As good as what we have: Whenever an existing treatment is available that is judged to be efficacious — even imperfectly so — the use of a placebo-controlled design becomes ethically suspect. Withholding a treatment with known benefit for the purpose of scientific observation is almost always impermissible. When an effective treatment is already in use, the experimental focus turns to how a new treatment performs in comparison with it. In some cases, the goal may be to show that the new therapy is as effective as the existing one. If the new treatment has fewer side effects, or is easier to administer, or is less expensive, comparable efficacy may be all that is required. Studies with this goal are sometimes called bioequivalence trials. Because showing precisely the same effect with two or more agents is unlikely, a range is defined within which observed effects are understood to be functionally equivalent, even if not identical. This is a statistical process, but it is driven by clinical considerations.

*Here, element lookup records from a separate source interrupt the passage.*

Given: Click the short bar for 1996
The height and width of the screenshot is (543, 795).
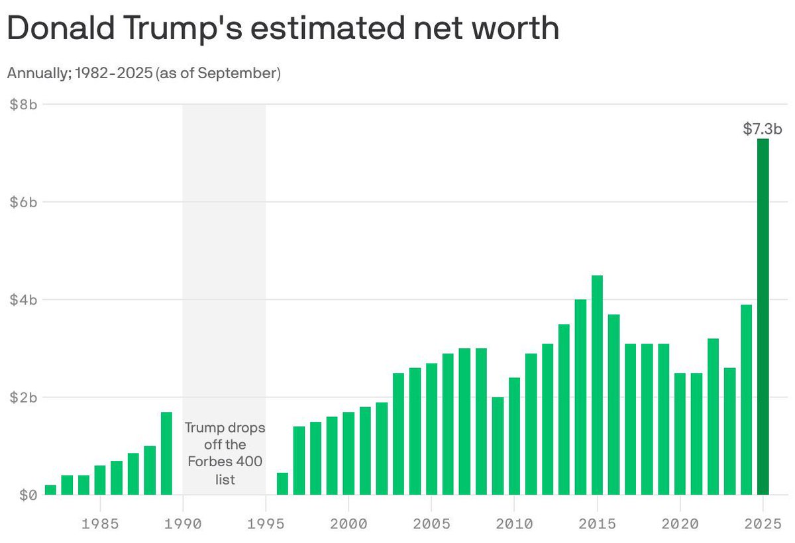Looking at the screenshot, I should (x=282, y=483).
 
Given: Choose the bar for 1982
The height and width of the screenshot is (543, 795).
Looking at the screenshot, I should (x=50, y=490).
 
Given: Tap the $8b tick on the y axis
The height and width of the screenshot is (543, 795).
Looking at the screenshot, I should (x=23, y=105).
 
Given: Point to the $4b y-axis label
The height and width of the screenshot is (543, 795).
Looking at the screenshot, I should (x=23, y=300).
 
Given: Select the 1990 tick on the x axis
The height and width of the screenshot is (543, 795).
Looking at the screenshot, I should (x=183, y=524).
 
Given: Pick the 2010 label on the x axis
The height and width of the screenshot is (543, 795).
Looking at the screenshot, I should (x=514, y=524).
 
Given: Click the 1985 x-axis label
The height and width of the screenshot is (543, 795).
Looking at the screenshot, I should (x=100, y=524).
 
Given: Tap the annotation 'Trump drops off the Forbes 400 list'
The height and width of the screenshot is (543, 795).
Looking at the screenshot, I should (x=225, y=454).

Studies of this type are still uncommon in the complementary and alternative medicine (CAM) literature, in part because they typically require very large study populations and, as a consequence, are often very cumbersome and expensive to conduct. An example from elsewhere in the literature is a study by Baruch and colleagues assessing the relative accuracy of calculated and directly measured low-density lipoprotein cholesterol (LDL-C).2 The calculated method is less expensive and may have greater validity as a measure because much of the published literature on LDL-C is based on it. A group of 81 participants had LDL-C measured simultaneously by both methods, and some had follow-up measurements made as well. All pairs of measurements were included in the analysis. The results showed that while the two methods were highly correlated, there was a difference of adequate magnitude between them in enough cases to question whether they are equivalent, and whether the direct method can fairly stand in for the calculated method in cases where the latter is not feasible.

Better than what we have: This is perhaps the most familiar situation in current clinical research practice. Because many conditions have therapies or clinical management strategies, many new agents and approaches are tested against the existing standard of care. The usual goal is to show that the new therapy is "better," though how much better it must be, and indeed how better is defined, is case-specific and may even change over the course of a single study. The key issue with this sort of question is clarity and precision in what is being compared.

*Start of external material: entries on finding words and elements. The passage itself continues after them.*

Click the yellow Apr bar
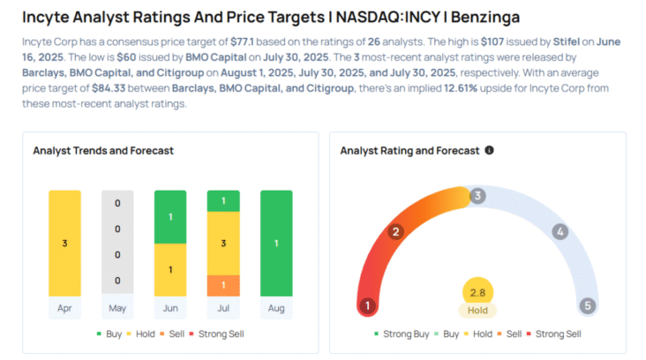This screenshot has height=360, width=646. [x=64, y=242]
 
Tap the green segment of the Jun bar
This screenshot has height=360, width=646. [x=169, y=216]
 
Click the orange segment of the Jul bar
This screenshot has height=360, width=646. [x=222, y=285]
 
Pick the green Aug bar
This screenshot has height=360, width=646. [x=275, y=242]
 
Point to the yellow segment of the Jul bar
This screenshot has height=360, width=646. [x=222, y=244]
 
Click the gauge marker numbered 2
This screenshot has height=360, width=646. [x=396, y=232]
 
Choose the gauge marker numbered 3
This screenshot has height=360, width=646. [x=477, y=196]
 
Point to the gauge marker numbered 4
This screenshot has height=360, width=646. [x=559, y=232]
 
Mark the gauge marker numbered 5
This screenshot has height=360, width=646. [x=588, y=306]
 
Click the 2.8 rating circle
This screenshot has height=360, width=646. [x=477, y=292]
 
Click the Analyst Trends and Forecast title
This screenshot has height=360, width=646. [x=103, y=150]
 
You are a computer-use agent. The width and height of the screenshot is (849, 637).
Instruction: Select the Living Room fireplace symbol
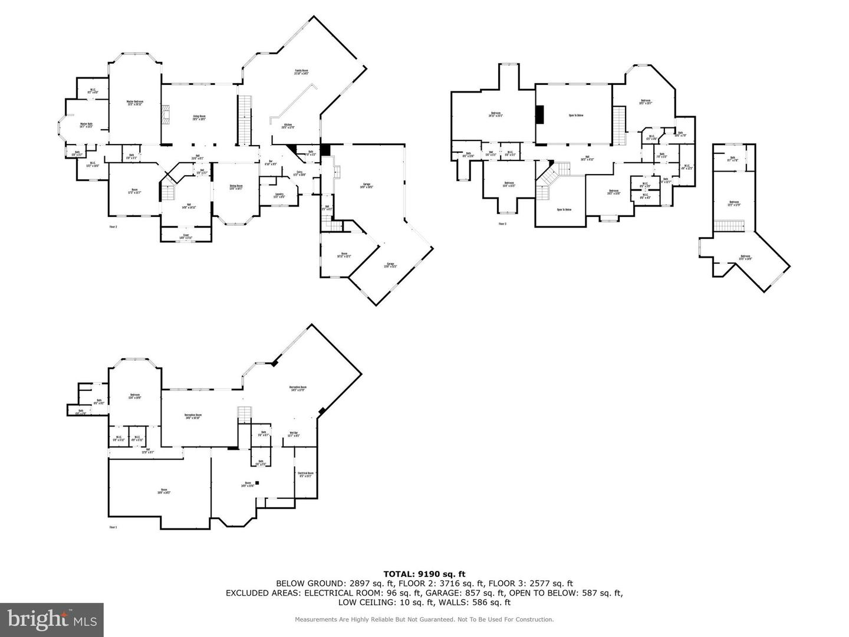click(x=167, y=116)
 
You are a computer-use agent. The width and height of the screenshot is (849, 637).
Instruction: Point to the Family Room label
click(x=301, y=72)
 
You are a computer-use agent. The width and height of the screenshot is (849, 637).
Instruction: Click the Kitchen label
click(x=288, y=126)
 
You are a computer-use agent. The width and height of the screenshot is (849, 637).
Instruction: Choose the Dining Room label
click(x=236, y=188)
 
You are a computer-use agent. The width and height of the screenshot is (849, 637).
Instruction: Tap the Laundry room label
click(x=279, y=195)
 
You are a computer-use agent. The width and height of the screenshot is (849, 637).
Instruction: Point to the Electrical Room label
click(x=305, y=474)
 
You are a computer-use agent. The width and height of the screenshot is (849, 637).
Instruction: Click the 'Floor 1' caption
click(x=113, y=527)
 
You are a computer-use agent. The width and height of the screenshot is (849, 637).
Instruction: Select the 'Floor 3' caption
click(x=502, y=224)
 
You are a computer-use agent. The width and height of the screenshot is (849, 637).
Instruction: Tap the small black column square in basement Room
click(x=257, y=482)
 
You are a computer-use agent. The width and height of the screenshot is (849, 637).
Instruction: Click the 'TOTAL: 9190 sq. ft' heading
click(x=424, y=573)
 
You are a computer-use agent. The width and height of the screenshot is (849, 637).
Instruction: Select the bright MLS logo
click(x=52, y=619)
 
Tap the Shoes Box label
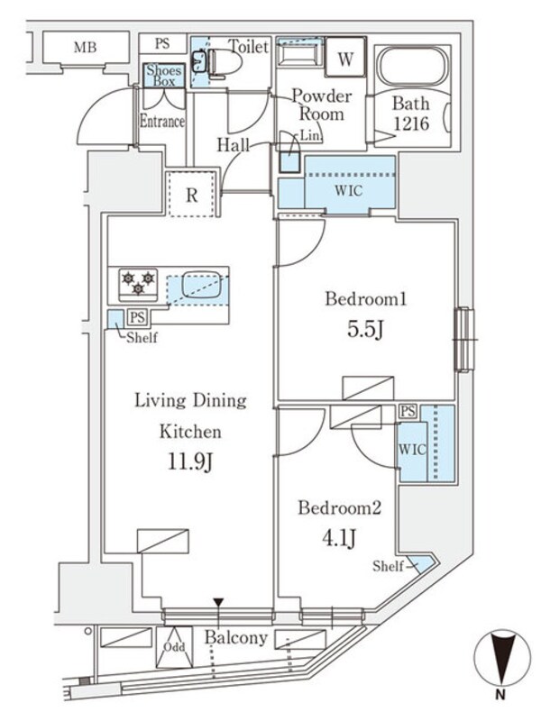(x=164, y=76)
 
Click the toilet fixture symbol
(x=220, y=62)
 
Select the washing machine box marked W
(x=344, y=59)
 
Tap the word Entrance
(x=162, y=122)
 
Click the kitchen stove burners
(x=138, y=283)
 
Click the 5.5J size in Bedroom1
(x=368, y=331)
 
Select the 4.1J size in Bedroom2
(x=340, y=538)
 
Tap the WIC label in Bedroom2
(x=410, y=448)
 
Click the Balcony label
(x=235, y=638)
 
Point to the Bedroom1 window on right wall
(x=463, y=339)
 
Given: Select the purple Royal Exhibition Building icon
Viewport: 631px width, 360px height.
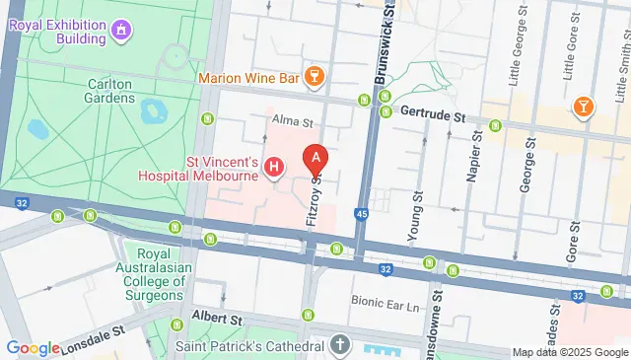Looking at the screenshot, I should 120,30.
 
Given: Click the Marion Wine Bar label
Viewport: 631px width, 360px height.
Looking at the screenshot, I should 247,77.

An example of this is a 2002 study by Targ and Levine comparing standard group support and a CAM-based intervention for women undergoing treatment for breast cancer.3 A group of 181 women were assigned randomly to the two interventions and assessed on a number of measures of psychological well-being after 12 weeks. Those in both therapeutic arms showed meaningful before–after improvements, and those in the CAM arm showed greater improvement on some measures. The investigators concluded that the interventions were similar in their effect, although this was not a formal bioequivalence trial.

As is implied in the descriptions above, the main question spawns a series of subsidiary questions: How much "better" is enough? As compared to what? Under what set of clinical or demographic or social conditions? The answers to these questions help to flesh out the design of a study that may produce results bearing on the main question. The importance of asking — and answering appropriately — the questions that guide the design of a study cannot be overemphasized. Careful planning at the beginning of a research project improves the probability of producing clinical and statistically relevant results later.

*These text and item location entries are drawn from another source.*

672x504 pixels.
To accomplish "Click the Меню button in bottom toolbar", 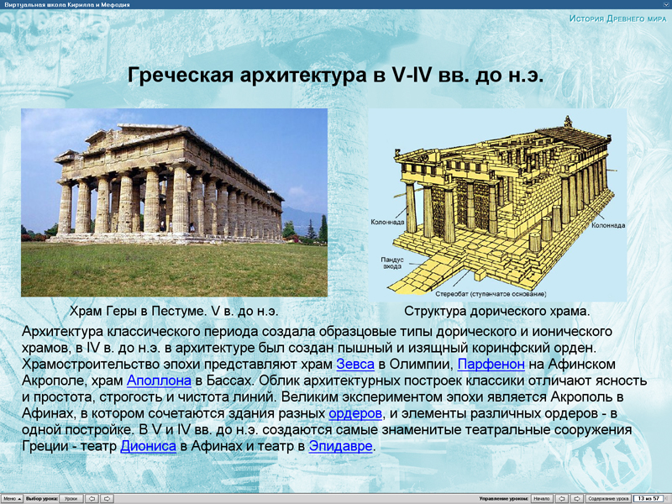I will (10, 498).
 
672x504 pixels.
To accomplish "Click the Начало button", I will (542, 498).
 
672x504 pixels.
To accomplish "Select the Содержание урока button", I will (608, 498).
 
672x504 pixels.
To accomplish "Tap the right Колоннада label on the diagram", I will (606, 225).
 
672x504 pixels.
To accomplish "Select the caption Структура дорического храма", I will (497, 312).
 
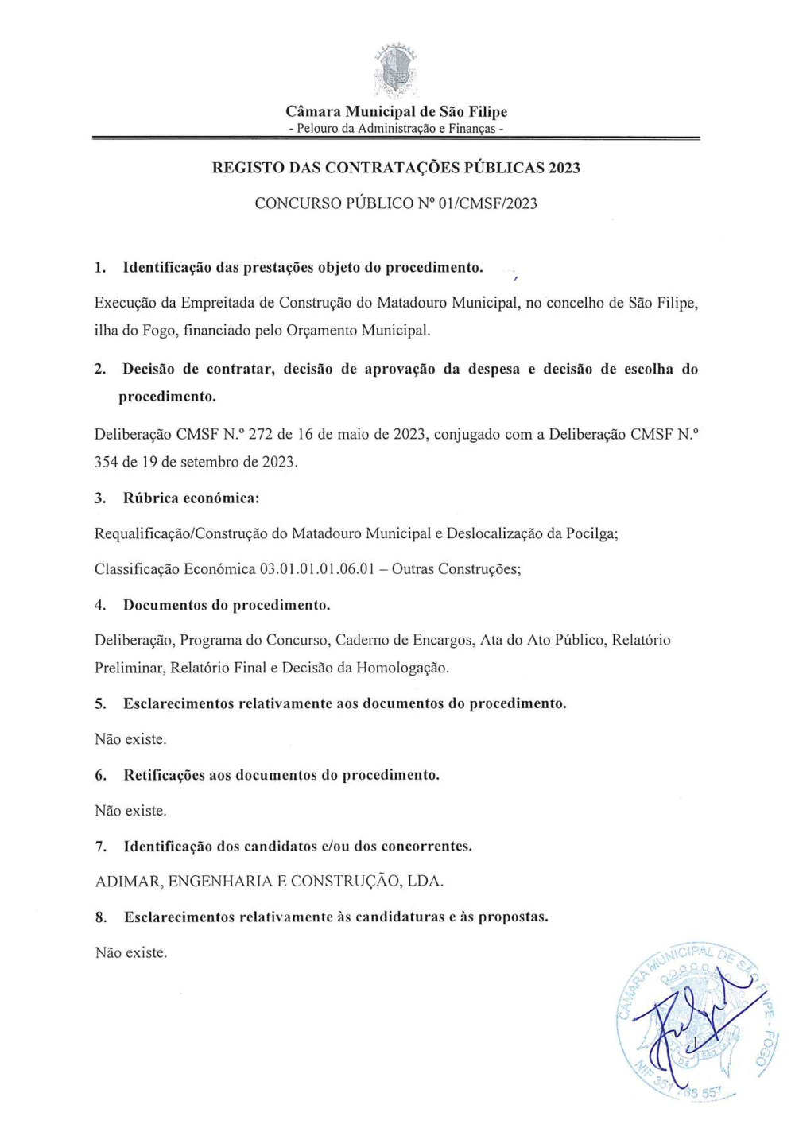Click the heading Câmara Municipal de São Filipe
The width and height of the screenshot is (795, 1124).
point(396,111)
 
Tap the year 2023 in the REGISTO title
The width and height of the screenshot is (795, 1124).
point(564,168)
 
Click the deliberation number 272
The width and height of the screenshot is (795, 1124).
point(261,434)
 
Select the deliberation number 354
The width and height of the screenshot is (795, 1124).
point(107,462)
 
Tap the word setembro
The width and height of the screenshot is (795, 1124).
point(209,462)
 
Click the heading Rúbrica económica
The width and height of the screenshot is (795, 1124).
point(191,498)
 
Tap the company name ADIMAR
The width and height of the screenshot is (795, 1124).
point(128,882)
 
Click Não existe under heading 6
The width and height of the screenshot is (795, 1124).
point(130,811)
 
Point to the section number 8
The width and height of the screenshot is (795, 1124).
point(101,917)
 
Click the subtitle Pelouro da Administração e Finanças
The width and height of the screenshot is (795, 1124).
point(396,129)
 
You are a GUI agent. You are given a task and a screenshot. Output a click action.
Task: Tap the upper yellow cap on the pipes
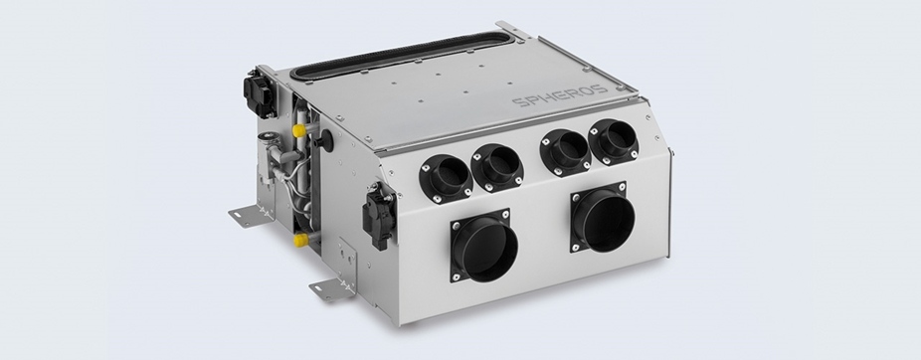click(300, 130)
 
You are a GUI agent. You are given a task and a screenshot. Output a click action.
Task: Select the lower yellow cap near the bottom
click(301, 240)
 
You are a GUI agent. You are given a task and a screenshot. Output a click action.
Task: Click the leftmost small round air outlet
click(447, 179)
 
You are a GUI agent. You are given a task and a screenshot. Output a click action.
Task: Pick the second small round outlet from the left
click(497, 167)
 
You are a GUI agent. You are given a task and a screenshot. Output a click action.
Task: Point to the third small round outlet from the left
click(566, 152)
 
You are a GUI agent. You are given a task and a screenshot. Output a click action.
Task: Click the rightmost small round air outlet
click(614, 141)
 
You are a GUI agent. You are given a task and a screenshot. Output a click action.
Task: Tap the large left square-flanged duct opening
click(484, 246)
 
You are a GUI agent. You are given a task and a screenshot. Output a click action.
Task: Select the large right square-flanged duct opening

The next article in the series will deal with how the study question connects with one of the available study designs.


1. Barrett B, et al. Echinacea for treating the common cold: A randomized trial. Ann Int Med 2010;153:769-777.

2. Baruch L, et al. Is directly measured low-density lipoprotein clinically equivalent to calculated low-density lipoprotein? J Clin Lipidol 2010;4:259-264.

3. Targ EF, Levine EG. The efficacy of a mind-body-spirit group for women with breast cancer: A randomized controlled trial. Gen Hosp Psych 2002;24:238-248.